La démocratie est actuellement suspendue en Turquie. Parce qu’il a perdu sa majorité absolue lors du scrutin législatif du 7 juin, le Parti de la justice et du développement (AKP) du président Recep Tayyip Erdogan, au pouvoir depuis treize ans, a délibérément fait échouer les négociations avec le CHP et le Parti de l'action nationaliste qui ont eu ensemble plus de 41 % des votes. Le premier ministre Ahmet Davutoglu n’a jamais tenté sérieusement de négocier la création d’un gouvernement avec l'opposition. Plutôt que de suivre les exigences de la constitution et de laisser à d’autres partis la possibilité de former un gouvernement de coalition, l’AKP a fait appeler de nouvelles élections. Pour ce parti islamiste, la démocratie n’est pas une chose naturelle pour la Turquie, mais un outil qui doit servir à en faire un Etat dirigé par la religion.
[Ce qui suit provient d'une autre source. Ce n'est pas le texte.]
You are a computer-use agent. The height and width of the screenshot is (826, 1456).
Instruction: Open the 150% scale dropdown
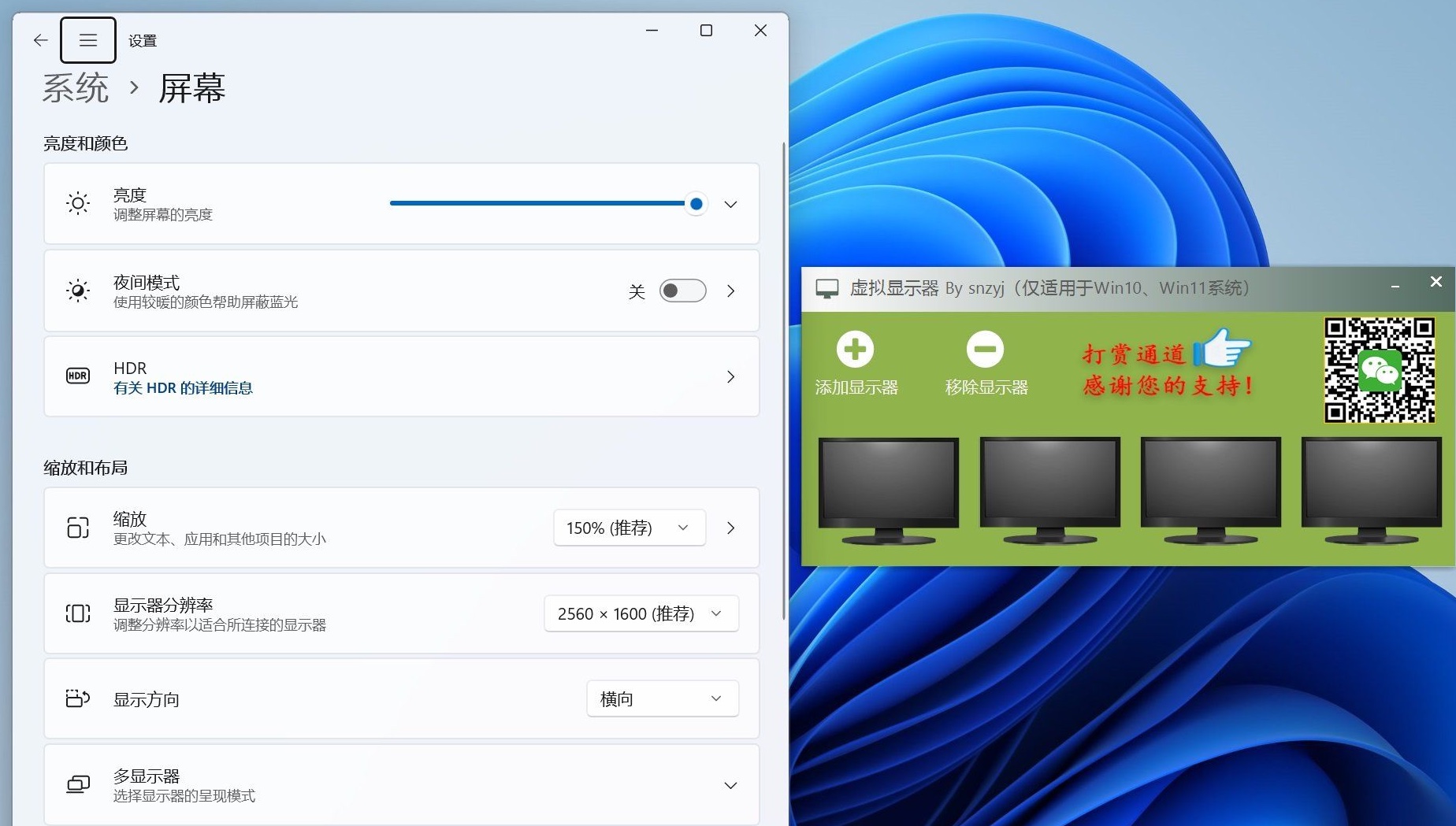point(629,528)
Le gouvernement de transition que l’AKP tente de mettre sur pied est donc sans précédent dans l'histoire politique récente de la Turquie et montre le dégoût des islamistes turques pour la démocratie. Le gouvernement de transition ne répond d’ailleurs pas aux exigences de la constitution et est vu par plusieurs comme illégitime. Le chef du principal parti de l'opposition en Turquie, Kemal Kiliçdaroglu, qui aurait pu former le gouvernement, accuse donc le président turc d’avoir fait un "coup d'État civil." Le chef du parti républicain du peuple considère qu’Erdogan est un putschiste puisqu’il a déjà affirmé qu'il ne respecterait ni la légalité ni la Constitution. Comme cela est arrivé plusieurs fois dans le passé, un parti politique avec des visées totalitaires utilise actuellement les outils de la démocratie pour la détruire. L’objectif ultime de l’AKP est de faire de la Turquie un état islamique modèle pour le monde musulman sunnite qui établira un nouvel équilibre des forces au Moyen-Orient.
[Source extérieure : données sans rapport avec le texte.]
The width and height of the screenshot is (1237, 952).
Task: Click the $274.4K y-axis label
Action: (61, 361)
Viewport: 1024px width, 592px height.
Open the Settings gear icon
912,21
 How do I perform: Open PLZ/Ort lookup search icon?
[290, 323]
Erdogan veut en finir avec la Turquie d’Atatürk
Recep Tayyip Erdogan, qui était au milieu des années 1970, le président de la section stambouliote du parti islamiste de l'Organisation de jeunesse du Parti du Salut national, le MSP, a passé toute sa vie a tenté de saper les valeurs de la Turquie modernes. Fondée sous l'impulsion de Mustafa Kemal Atatürk en 1923 sur les ruines de l'empire ottoman défait durant la Première Guerre mondiale, la Turquie est une république démocratique, laïque, unitaire et constitutionnelle. Voulant inscrire son pays dans la modernité, Atatürk a donné en 1934 le droit de vote aux femmes, fermé des lieux de pèlerinage et interdit des confréries religieuses radicales comme les nakşibendis et nurcus. L’État avait même interdit le port du voile pour les femmes dans les administrations et les écoles publiques. Certaines de ces mesures ont cependant été abolies en 1950 lors de l’accession au pouvoir du Demokrat Parti d’Adnan Menderes.
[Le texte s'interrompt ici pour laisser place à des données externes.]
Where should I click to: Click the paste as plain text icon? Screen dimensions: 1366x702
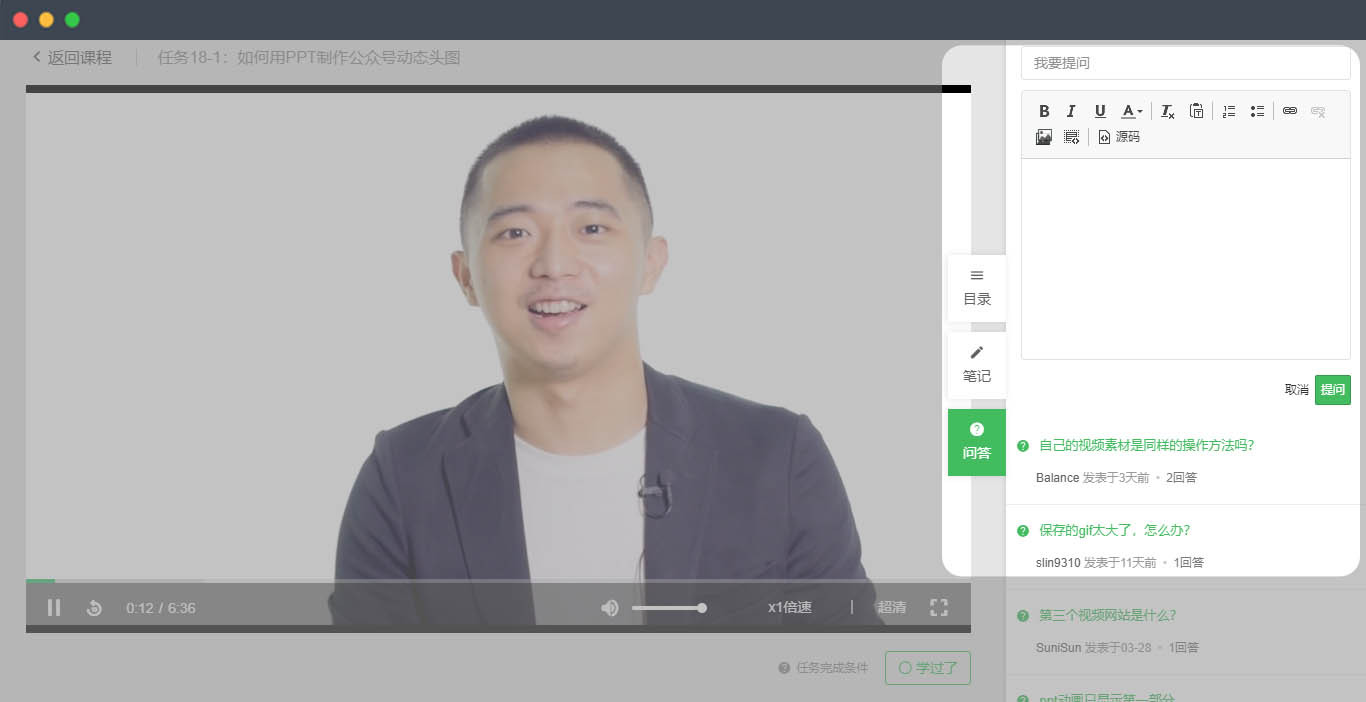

Ce n’était naturellement pas assez pour Erdogan qui devient le premier maire islamiste d'Istanbul le 24 mars 1994 lors des élections municipales remportées par le Parti de la Prospérité, créé en 1983. Ses propos extrémistes le font condamner en 1999 à une peine de prison pour incitation à la haine. Il fonde en 2001 l'AKP qui vise à faire de la Turquie la puissance dominante d’un groupe de pays musulmans composés de la Syrie, l’Irak, l’Iran et l’Égypte. Le gouvernement turc s’est donc immiscé dans les affaires internes de la Syrie dès le début des manifestations pacifiques pour renverser le gouvernement de Bachar al-Assad. Il continue à appuyer les groupes d’opposition contre ce régime.
Une Turquie islamiste !
Selon Recep Tayyip Erdogan, les femmes ne peuvent être considérées comme les égales des hommes. C’est ce qu’il a affirmé publiquement le 24 novembre 2014. Pour lui, leur rôle dans la société est de faire des enfants. Les deux sexes ne peuvent être traités de la même façon parce que ce serait contre la nature humaine, a-t-il commenté. Le 29 septembre 2014, Human Rights Watch a dénoncé dans un rapport de 38 pages la dérive autoritaire du Président turc qui fait peu de cas des droits de sa population. Ce rapport souligne que l’AKP, s’attaque violemment à toute opposition politique. Il refuse de suivre les règles du jeu et étouffe les voix de ses détracteurs en recourant à la force.
La Turquie dégringole actuellement dans le classement mondial de la liberté de la presse. Alors qu’il n’y avait que 13 journalistes turcs en prison en 2002, ils étaient plus de 70 derrière les barreaux en 2012. L’AKP fait donc disparaître par la force une opposition laïque journalistique de plus en plus virulente contre le régime. Pour y arriver, le gouvernement turc a fait passer des lois pour étouffer toute opposition à ses politiques. Il envoie les forces de l’ordre interrompre brutalement les rassemblements ou manifestations pacifiques. Erdogan intente systématiquement des procès à l'encontre des journaux d'opposition, qui sont l'objet de saisies ou sont pénalisés par des amendes. La presse de gauche, tel le journal Aydınlık est particulièrement visée par le régime.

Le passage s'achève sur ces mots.